I personally think the FBH is a good idea- it helps to join all the disparate clubs under one umbrella organization which means its easier to organise the large breeders meetings (Kempton) and also sink funds into legal action if necessary as well as provide a group that can lobby government on related acts of parliament- they were quite involved in the welfare act 2005 which can only be a good thing- there were very serious threats to keeping animals as pets that could have appeared through that bill that the vast majority of keepers were blissfully unaware of. 
Same thing goes for the Invasive species acts which are going through the EU at the moment, which could effectively ban keeping exotics throughout the EU if it is left without groups such as the FBH getting their input in.

Your friends might not like the FBH as it doesn't give financial support to groups that are not affiliated to it such as the 'rogue' show that happened in the West country. As far as I heard the FBH did liase with the organizers and did warn them that they were opening themselves up for legal action from the antis but were ignored, resulting in the fall out we all saw last year.
Possibly also disliked is that FBH affiliated club members or IHS members can get into the big reptile shows early. This simply gives some benefit of actually joining one of the reptile clubs to the membership- why wouldn't a club that's put a lot of time and effort in to organise a show (all voluntarily- no one gets paid from organising or running the shows) from letting their members in early, it only seems fair to me.

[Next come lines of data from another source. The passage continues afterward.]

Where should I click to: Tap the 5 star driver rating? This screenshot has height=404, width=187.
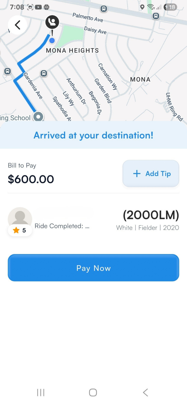[20, 230]
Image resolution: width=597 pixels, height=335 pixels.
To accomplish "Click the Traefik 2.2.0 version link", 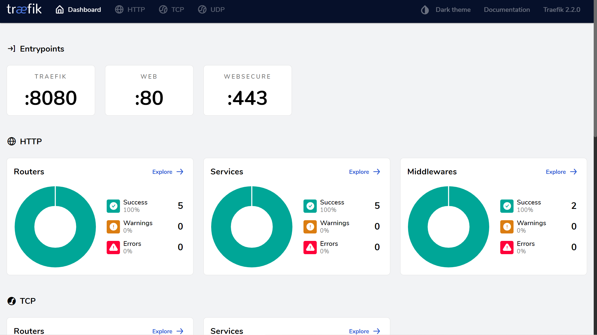I will (562, 10).
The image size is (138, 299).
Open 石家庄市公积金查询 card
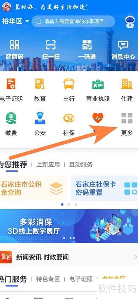(33, 188)
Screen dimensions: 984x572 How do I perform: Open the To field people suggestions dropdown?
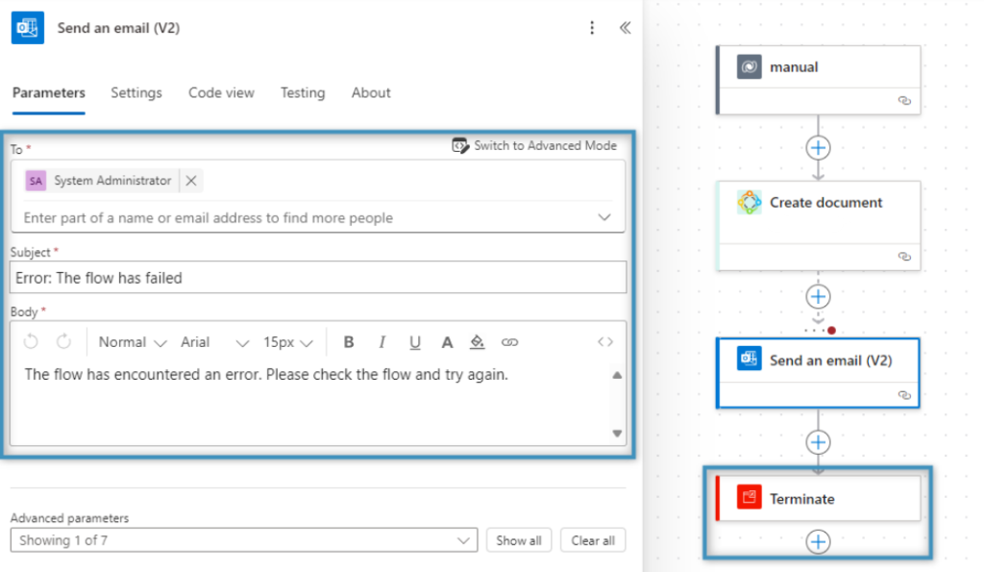605,217
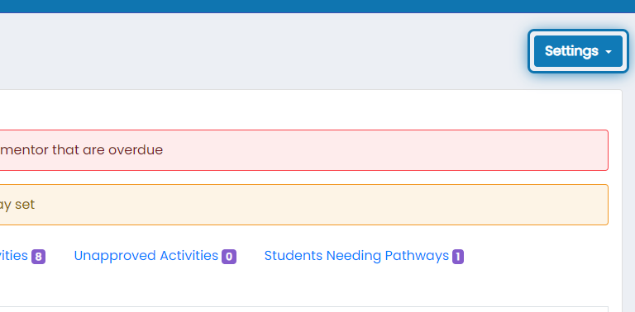635x312 pixels.
Task: Click the word 'set' in the orange banner
Action: pos(25,205)
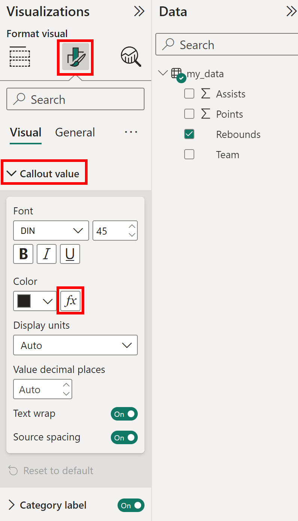Viewport: 298px width, 521px height.
Task: Open the Analytics magnifier panel
Action: (x=130, y=57)
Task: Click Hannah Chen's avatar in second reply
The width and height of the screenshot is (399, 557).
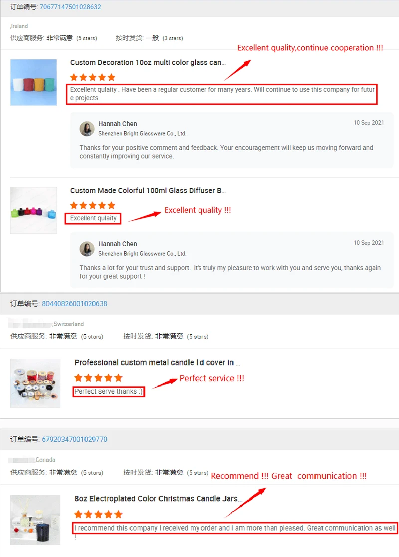Action: pyautogui.click(x=87, y=249)
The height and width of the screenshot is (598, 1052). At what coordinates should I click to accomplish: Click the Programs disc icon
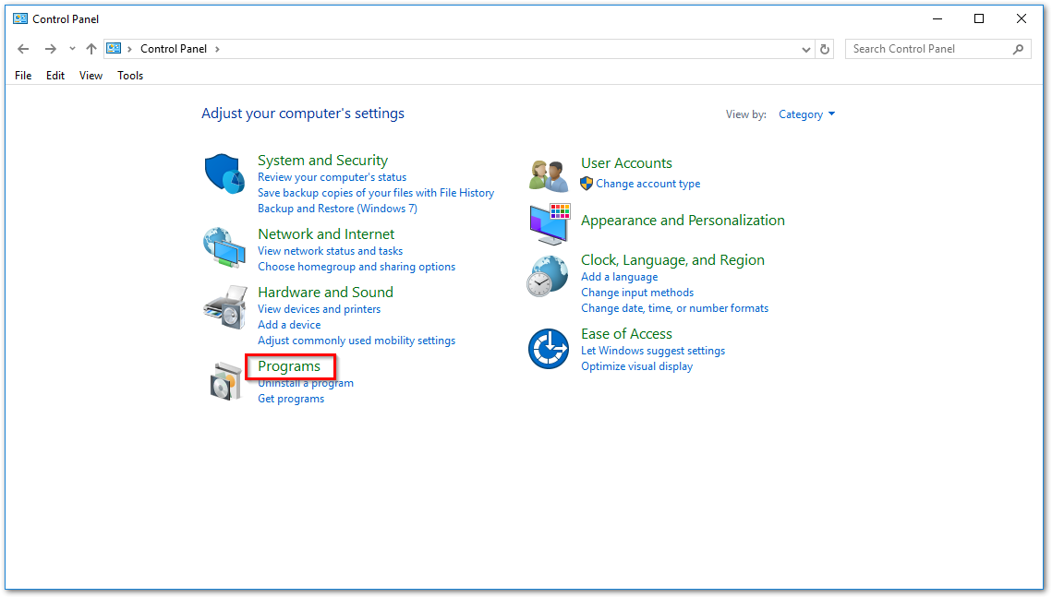point(224,379)
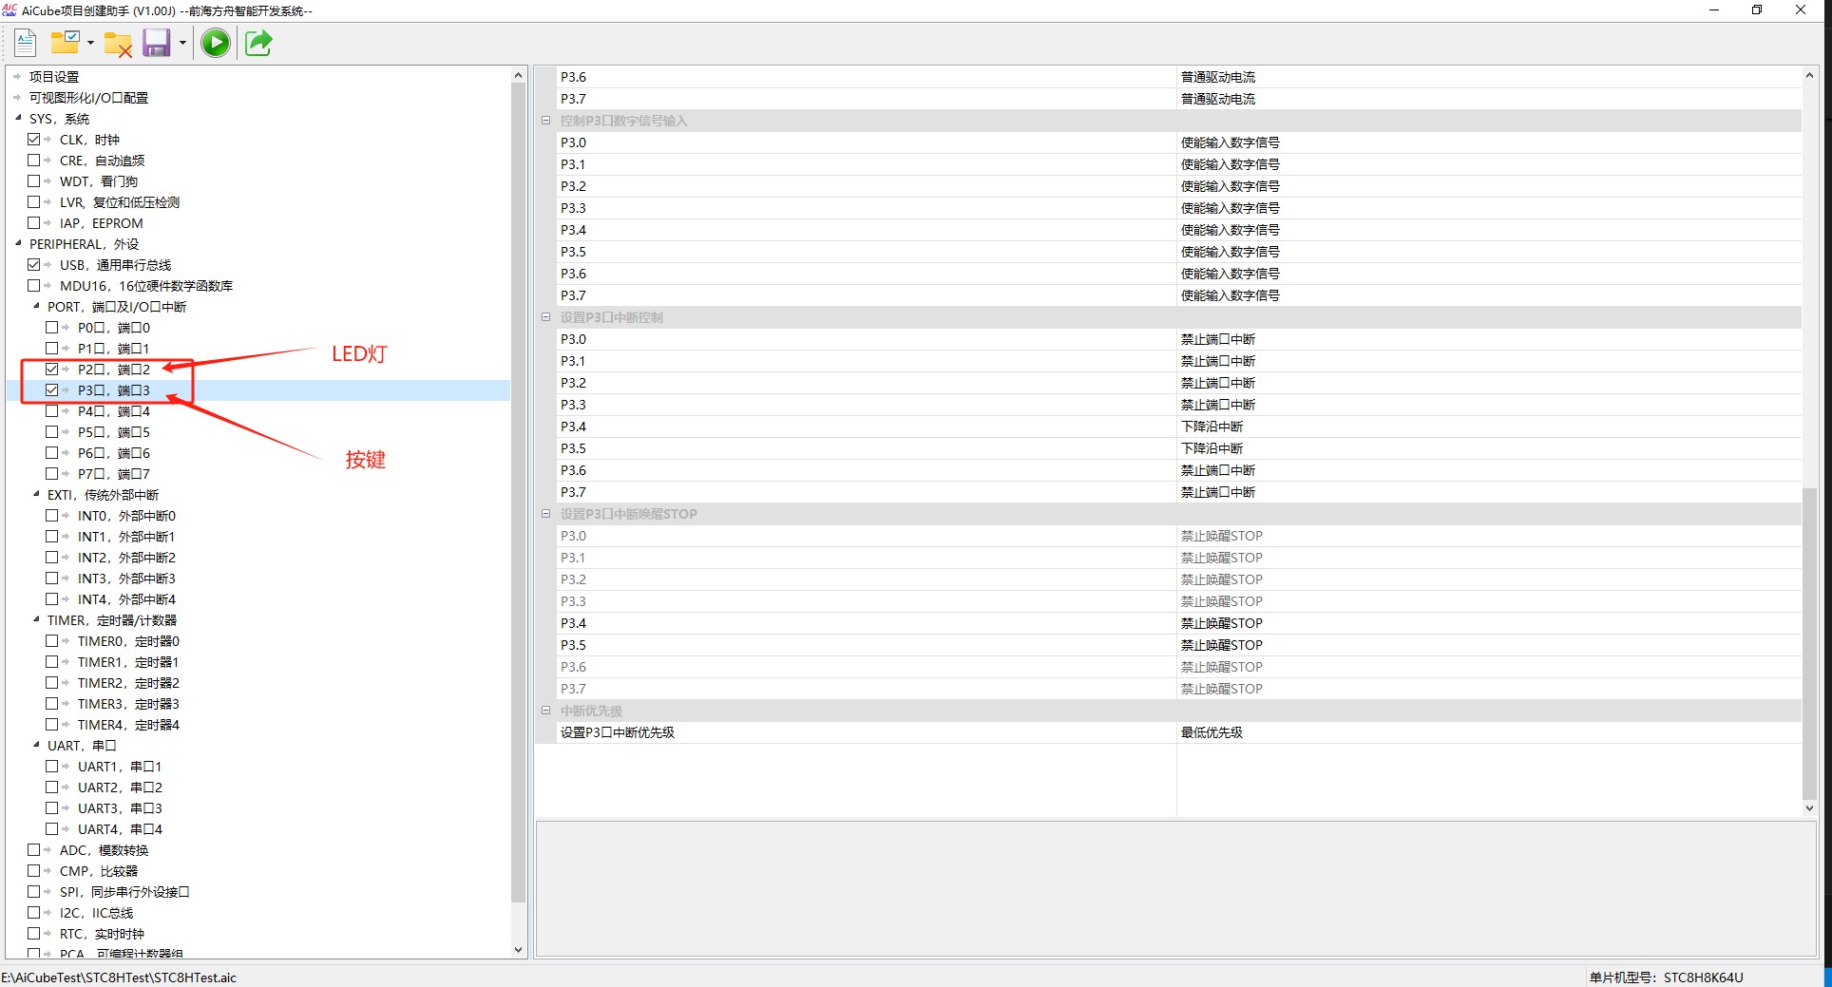Image resolution: width=1832 pixels, height=987 pixels.
Task: Open the dropdown arrow beside the open folder icon
Action: point(90,44)
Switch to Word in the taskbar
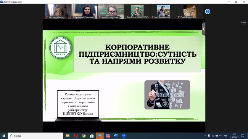The height and width of the screenshot is (139, 248). pyautogui.click(x=116, y=136)
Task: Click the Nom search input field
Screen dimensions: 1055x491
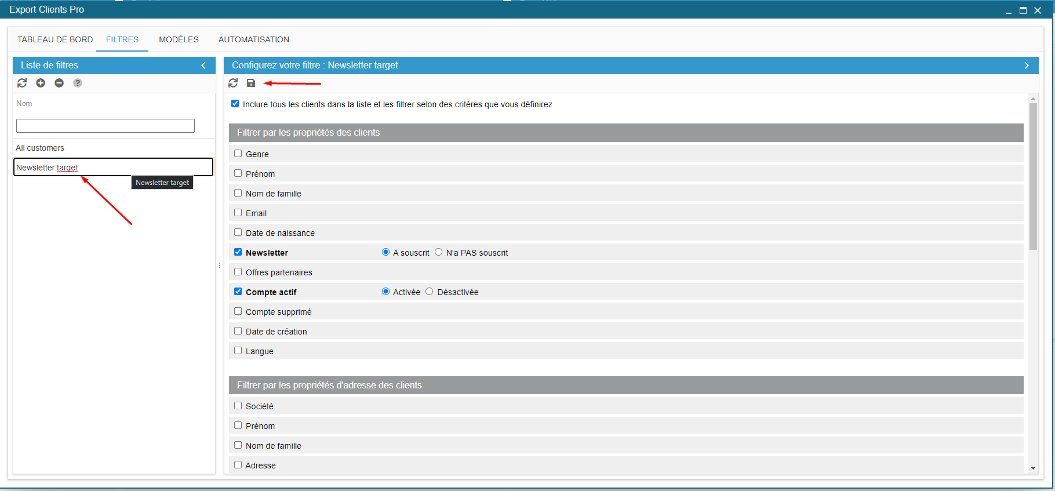Action: coord(106,126)
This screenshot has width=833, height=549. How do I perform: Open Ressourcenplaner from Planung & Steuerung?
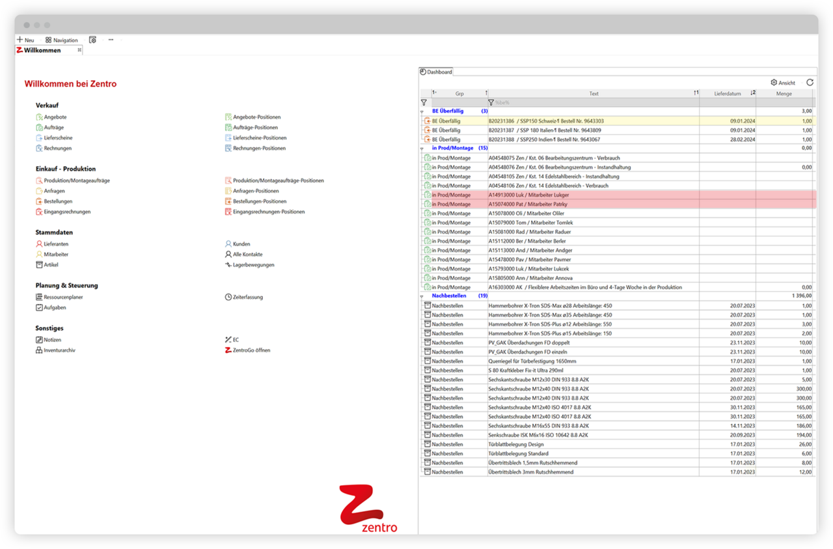(x=62, y=297)
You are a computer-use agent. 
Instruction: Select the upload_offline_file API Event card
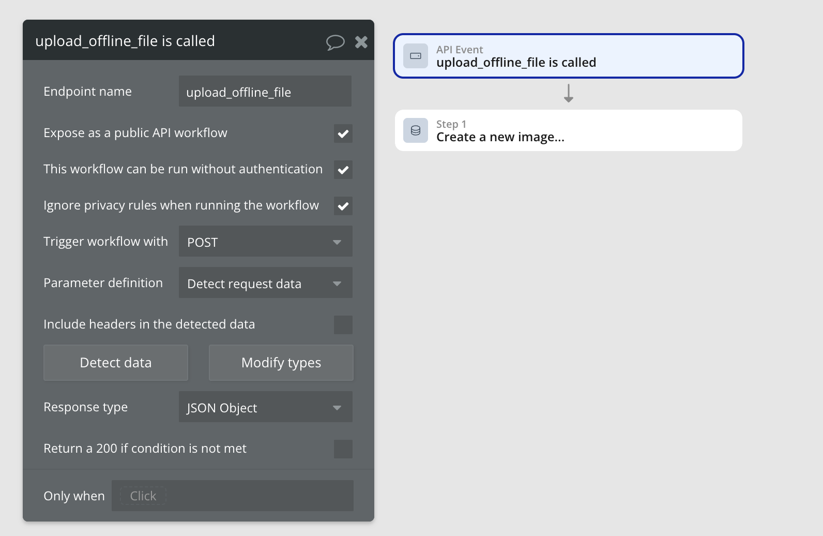point(569,56)
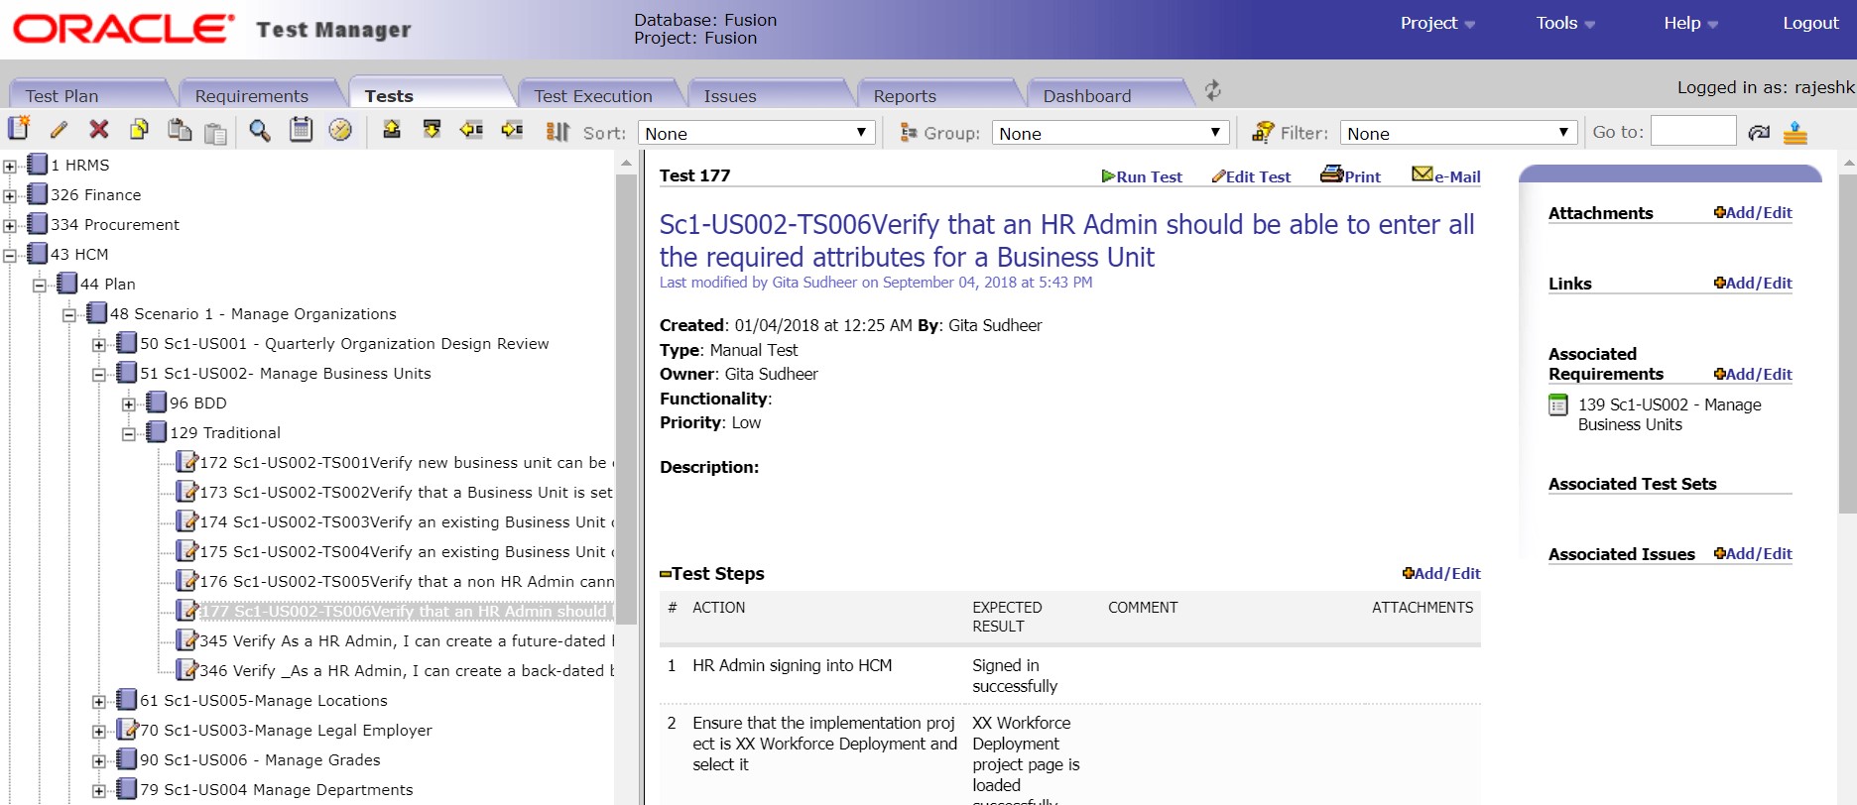Screen dimensions: 1857x805
Task: Open the Tools menu
Action: (1564, 23)
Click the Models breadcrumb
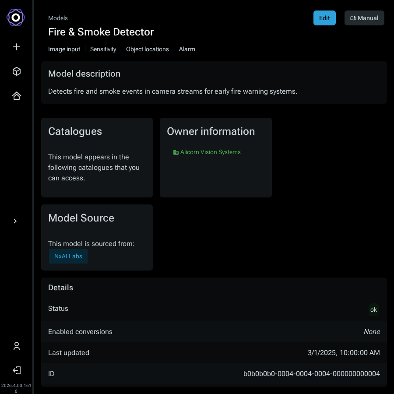 58,18
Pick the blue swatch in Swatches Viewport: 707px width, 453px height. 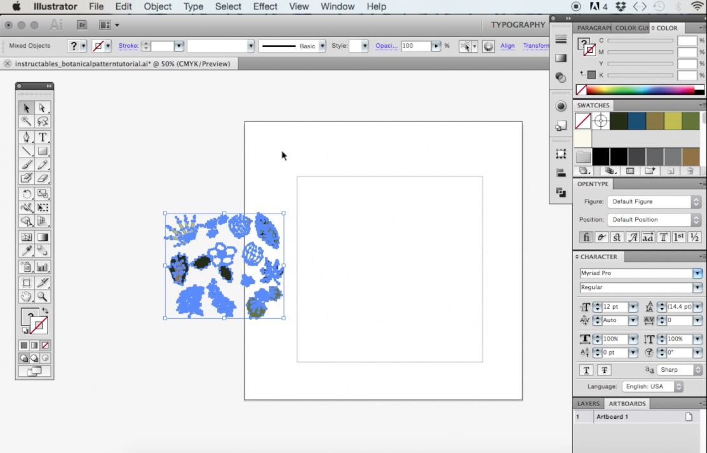(x=636, y=121)
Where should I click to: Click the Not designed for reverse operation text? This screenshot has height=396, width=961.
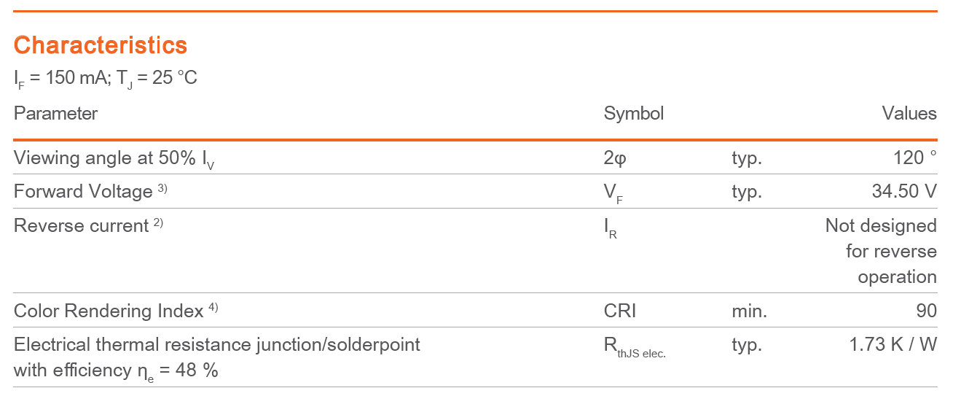click(881, 251)

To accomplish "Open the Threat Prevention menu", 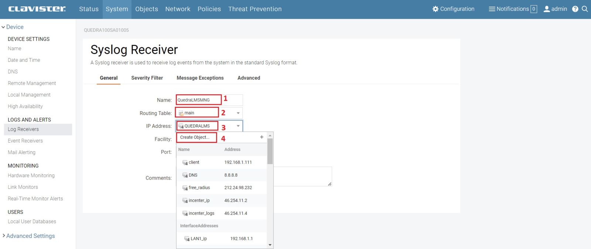I will (x=255, y=9).
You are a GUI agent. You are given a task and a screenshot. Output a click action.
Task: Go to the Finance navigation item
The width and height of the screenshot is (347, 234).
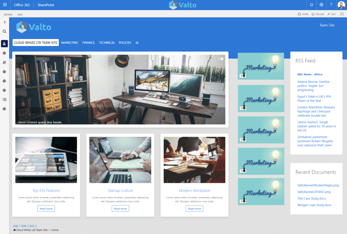88,43
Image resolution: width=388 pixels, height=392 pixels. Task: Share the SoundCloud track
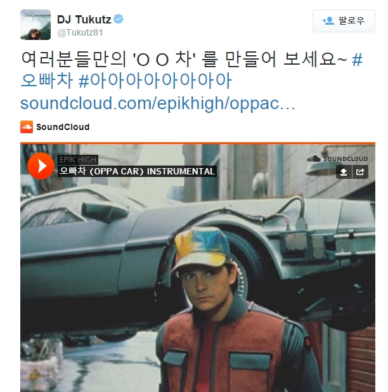click(360, 172)
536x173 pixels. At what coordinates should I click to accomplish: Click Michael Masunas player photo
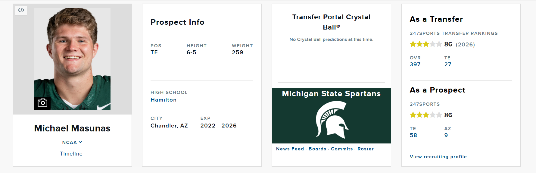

I think being a part of one of the local reptile groups can only be a good thing as it enables much better coordination within our hobby (as well as making great friends) rather than a rag tag of individual keepers snapping at each other over the internet.


----------



## v-max (Aug 12, 2014)

iron-clover said:


> I personally think the FBH is a good idea- it helps to join all the disparate clubs under one umbrella organization which means its easier to organise the large breeders meetings (Kempton) and also sink funds into legal action if necessary as well as provide a group that can lobby government on related acts of parliament- they were quite involved in the welfare act 2005 which can only be a good thing- there were very serious threats to keeping animals as pets that could have appeared through that bill that the vast majority of keepers were blissfully unaware of.
> Same thing goes for the Invasive species acts which are going through the EU at the moment, which could effectively ban keeping exotics throughout the EU if it is left without groups such as the FBH getting their input in.
> 
> Your friends might not like the FBH as it doesn't give financial support to groups that are not affiliated to it such as the 'rogue' show that happened in the West country. As far as I heard the FBH did liase with the organizers and did warn them that they were opening themselves up for legal action from the antis but were ignored, resulting in the fall out we all saw last year.
> ...


Nice to see appreciation, sometimes it can appear to be a thankless task, probably for all involved within the FBH and IHS. 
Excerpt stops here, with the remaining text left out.